Yesterday afternoon, three Brooklyn men convicted of murder in the 1980s had their names formally cleared--one posthumously--after prosecutors admitted their convictions were based mostly or entirely on the testimony from the same crack-addicted woman. That woman, Teresa Gomez, is the focus of a probe into the murder convictions of retired NYPD detective Louis Scarcella. Scarcella used Gomez as a witness in several murder cases. But yesterday, her testimony was formally and completely discredited--meaning that we could have seen the start of a parade of vacated convictions related to both Scarcella and Gomez.
The convictions and all indictment charges were dismissed against Alvena Jennette, Robert Hill and Darryl Austin; of the three, only Mr. Hill was still in prison. Mr. Jennette was released on parole in 2007, and Mr. Austin died in prison.
“It feels so good to actually clear my name,” Mr. Hill said after his release.
Mr. Hill, Mr. Jennette and Mr. Austin were the first Scarcella-related defendants to be exonerated through the efforts of the Brooklyn district attorney’s Conviction Review Unit. The office of the district attorney, Kenneth P. Thompson, who took office this year, has exonerated three other prisoners in his four months in office.
The process of Hill's formal vindication set the tone. Hill had been convicted in 1988 for murdering Donald Manboardes a year earlier.
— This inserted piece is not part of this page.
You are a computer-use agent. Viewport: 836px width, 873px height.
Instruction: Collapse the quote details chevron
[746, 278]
He now has multiple sclerosis and needs a cane to get around.
As I mentioned yesterday, he was convicted based on testimony from Gomez that he shot Manboardes on a street corner, then stuffed him in a cab with the help of three of his friends. But the three friends were never called to testify, and gave interviews last year that corroborated the story Hill had been telling for over a quarter-century--he found Manboardes' body in the basement of his grandmother's house, and took it to the hospital.
Additionally, when Gomez testified, she got several facts wrong--bad wrong. She claimed to have seen Hill stuff Manboardes into a yellow cab, but the driver was actually driving a blue livery cab and had been hailed by two unarmed people. Small wonder that assistant DA Mark Hale said that his office had no choice to seek the dismissal of a conviction that had been based on an "extremely problematic" witness whose testimony had been "increasingly erratic."
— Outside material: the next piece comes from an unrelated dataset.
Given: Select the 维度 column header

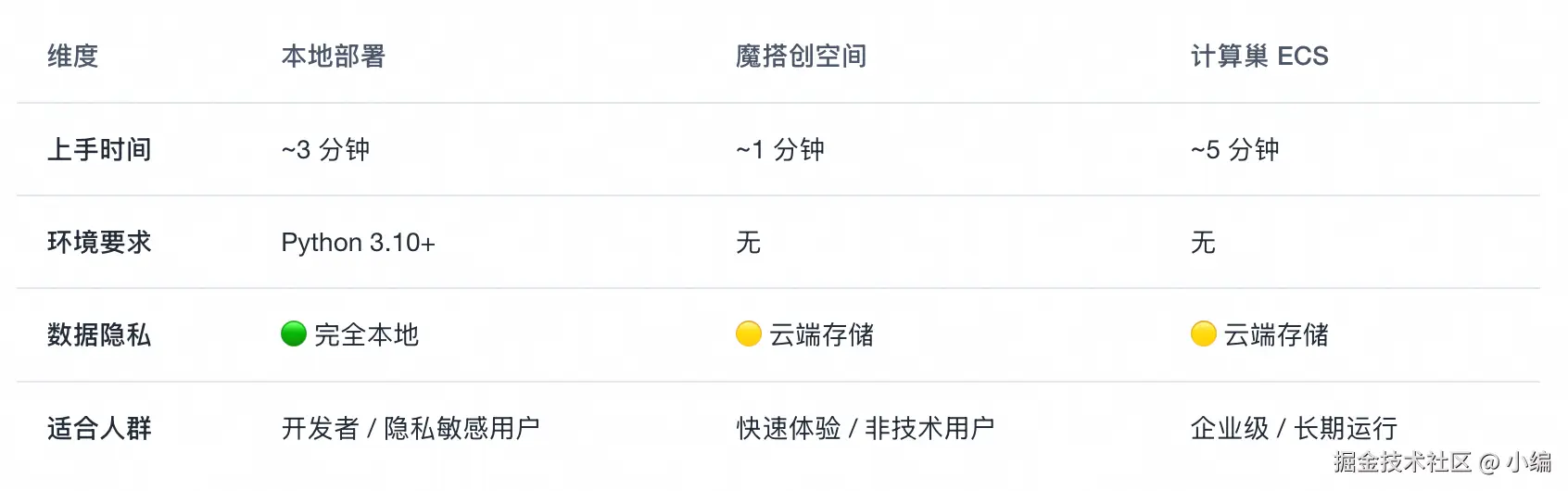Looking at the screenshot, I should [73, 57].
Louise Austin, the mother of all three men, and Jeanette were next before Brooklyn Supreme Court Judge Neil Firetog. Louise Austin was standing in for Darryl Austin, who had died in 2000 while still in prison. He and Jeanette had been convicted in 1987 for the murder of Ronnie Durant. It turns out that when Scarcella inherited the case from another detective, he never turned over the previous detective's notebook to the defense. That notebook contained an interview with another witness who gave the name and whereabouts of another person whom that witness said was the real killer. But at yesterday's hearing, Jeanette and Austin's attorney, Pierre Sussman, detonated an equally large bombshell. Apparently Gomez' account of what happened was light years removed from that of another witness. Jennette and Austin's lawyer at the time thought it was so off the wall that he sought to have Gomez tested for drugs. In other words, Jennette and Austin spent 20 and 14 years in prison, respectively, because of a witness who may have been high on the stand. After the trial, the entire family went to dinner--Hill's first good meal in over 25 years.
According to the (New York) Daily News, Thompson felt the irregularities in the Hill and Jeanette-Austin convictions were so egregious that he moved to scuttle the convictions before their lawyers acted to do so. This comes on top of New York City opting to pay $6.4 million in damages to David Ranta, who spent 23 years in prison on the basis of a confession fabricated by Scarcella and a witness whom Scarcella coached to identify Ranta as the man who killed a Brooklyn rabbi. If I were Thompson or the area U. S. Attorney, Loretta Lynch, I'd be seriously thinking about starting a criminal investigation of Scarcella as well, if one isn't underway already. The process that so far has led to Ranta, Jeanette, Austin and Hill being vindicated has spelled out some of the most ghastly police misconduct that has been uncovered in recent memory. The only truly happy ending for this saga is for Scarcella to GO TO PRISON.